Problem description: The line containing "Instruction: Open the" and every line after it, through the end of the records below, are to be reproduced exactly, with the pictures left out.

####################

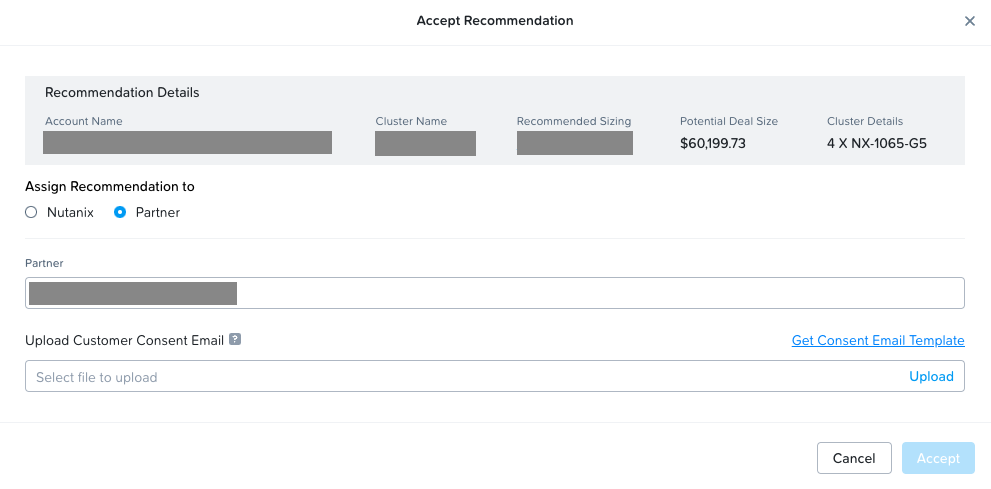Click the Upload Customer Consent Email label
The height and width of the screenshot is (489, 991).
(125, 341)
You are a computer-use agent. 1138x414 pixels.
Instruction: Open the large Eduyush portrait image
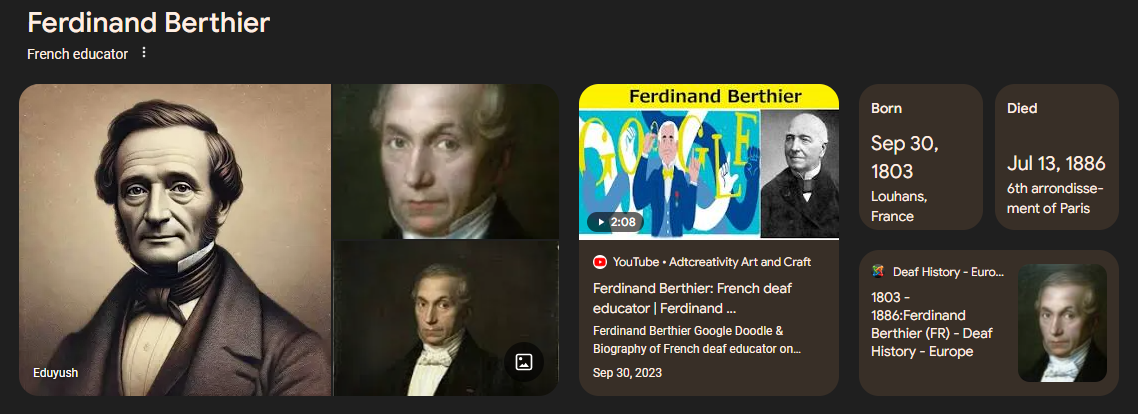(175, 240)
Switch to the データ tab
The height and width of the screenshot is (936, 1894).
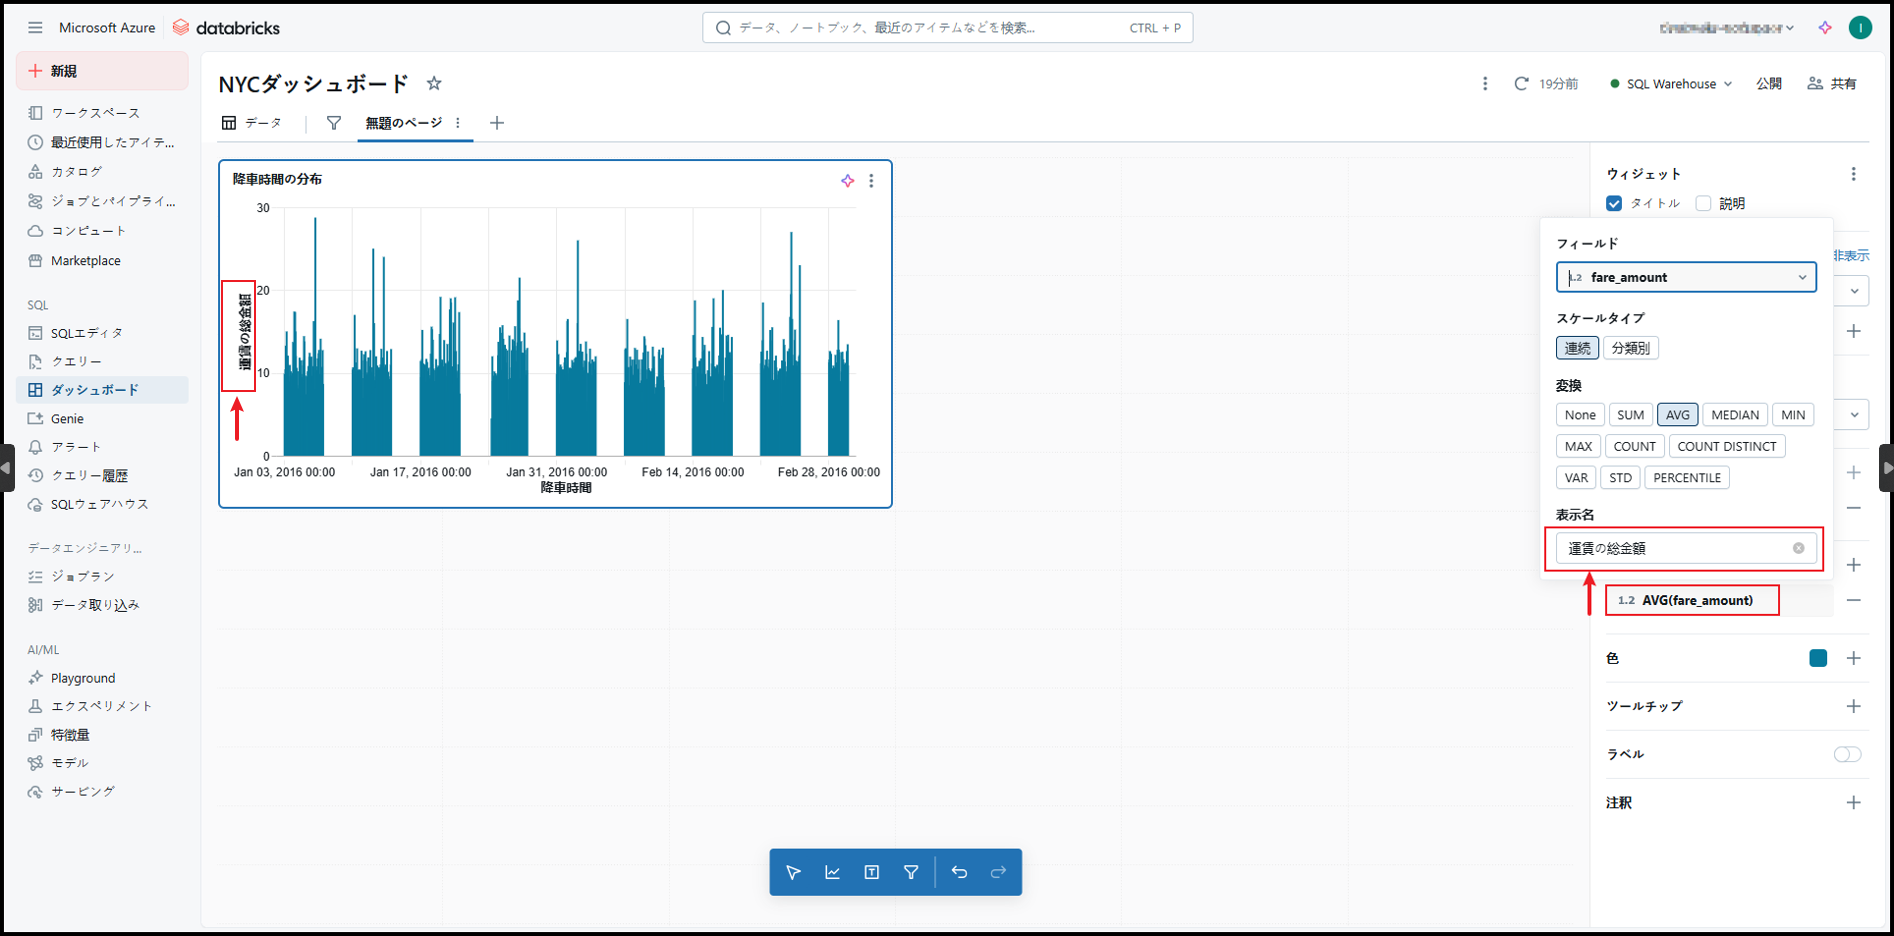[x=252, y=123]
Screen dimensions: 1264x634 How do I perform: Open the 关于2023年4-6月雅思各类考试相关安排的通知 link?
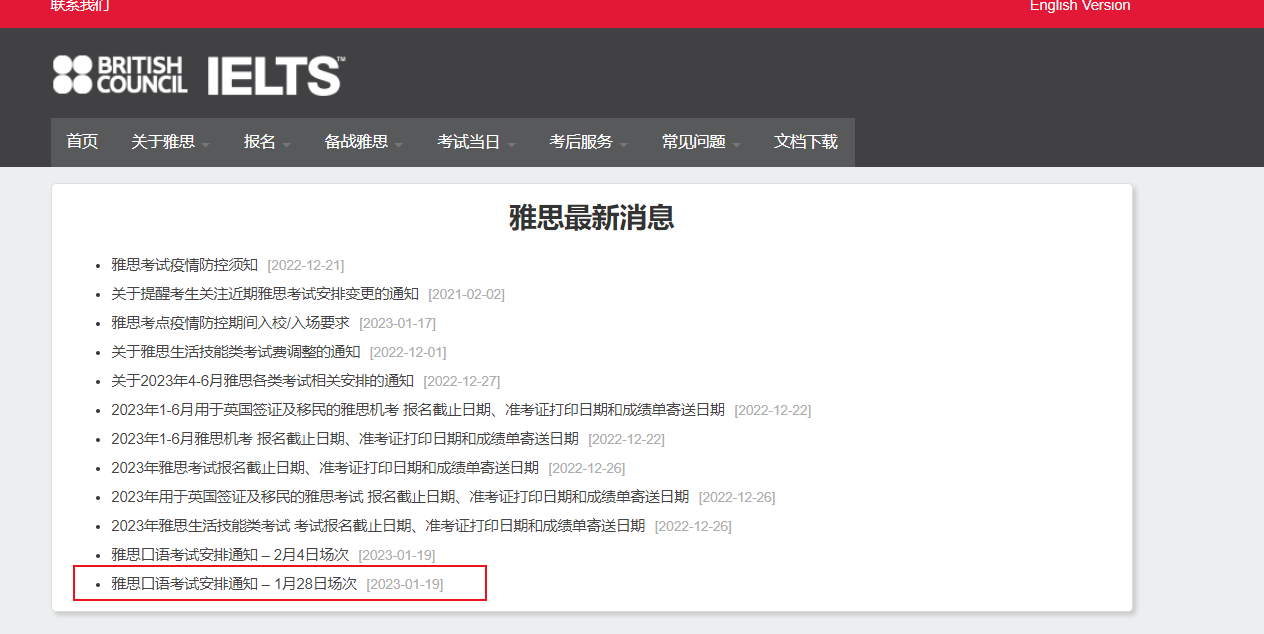tap(262, 381)
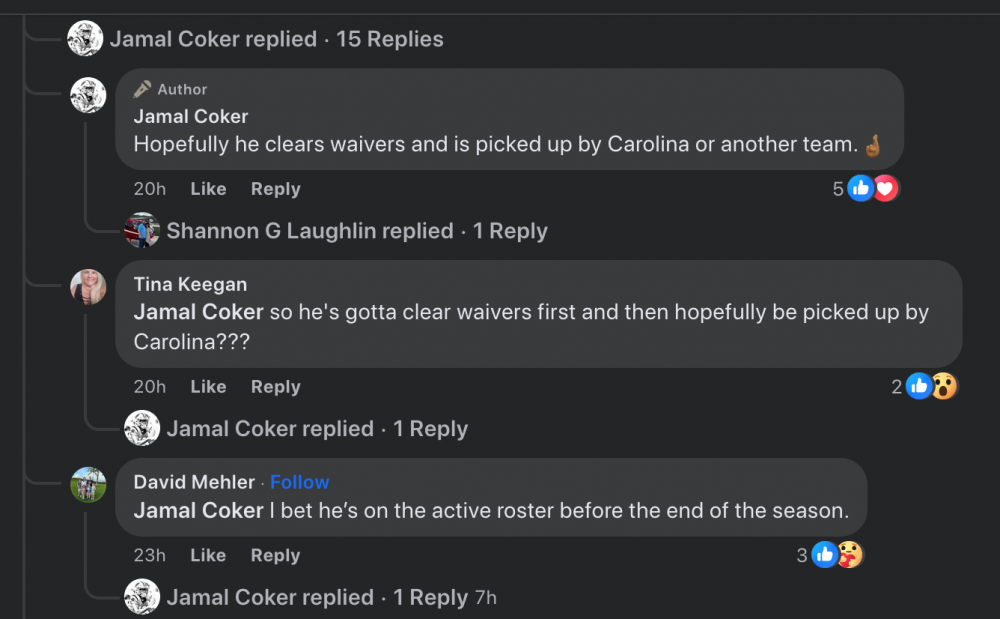
Task: Click like reaction icon on Tina Keegan's comment
Action: pyautogui.click(x=919, y=386)
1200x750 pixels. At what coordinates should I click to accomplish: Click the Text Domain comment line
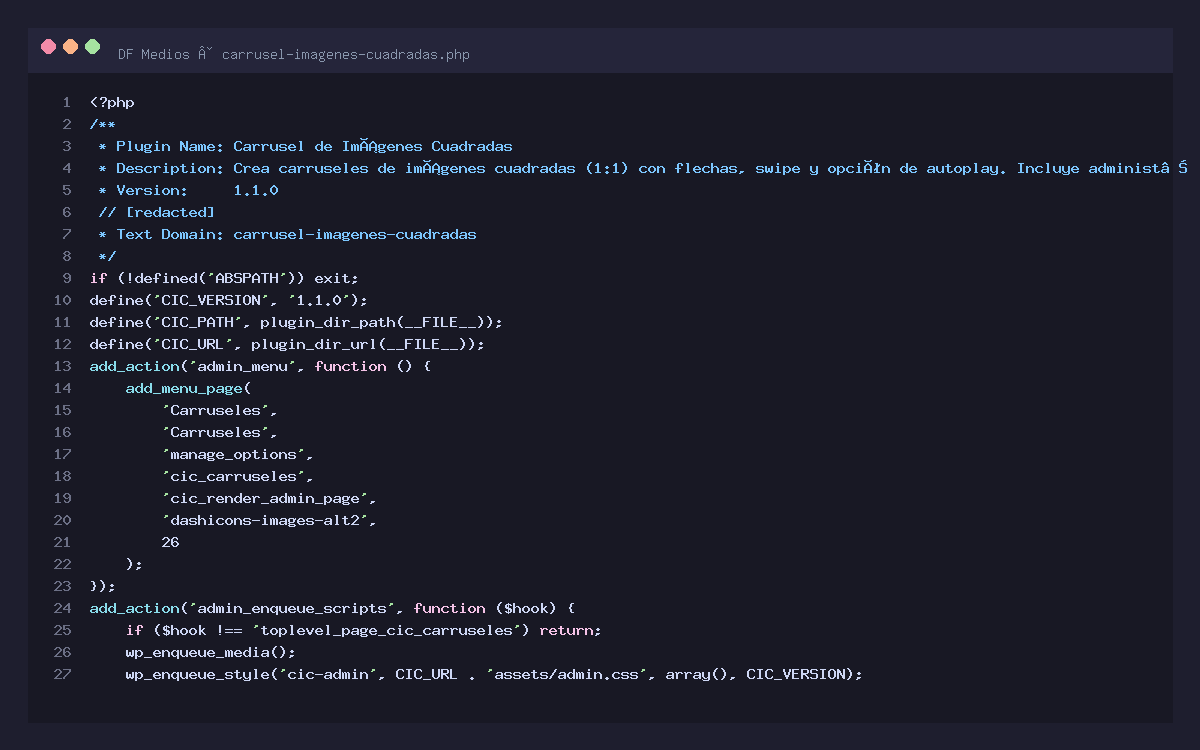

####################

Written solution:
Instruction: Open the large Eduyush portrait image
(175, 240)
Switch to the データ tab
The height and width of the screenshot is (936, 1894).
[x=252, y=123]
Screen dimensions: 1264x634 How do I perform: Open the 关于2023年4-6月雅思各类考试相关安排的通知 link?
tap(262, 381)
Task: Click like reaction icon on Tina Keegan's comment
Action: pyautogui.click(x=919, y=386)
1200x750 pixels. At what coordinates should I click to accomplish: Click the Text Domain comment line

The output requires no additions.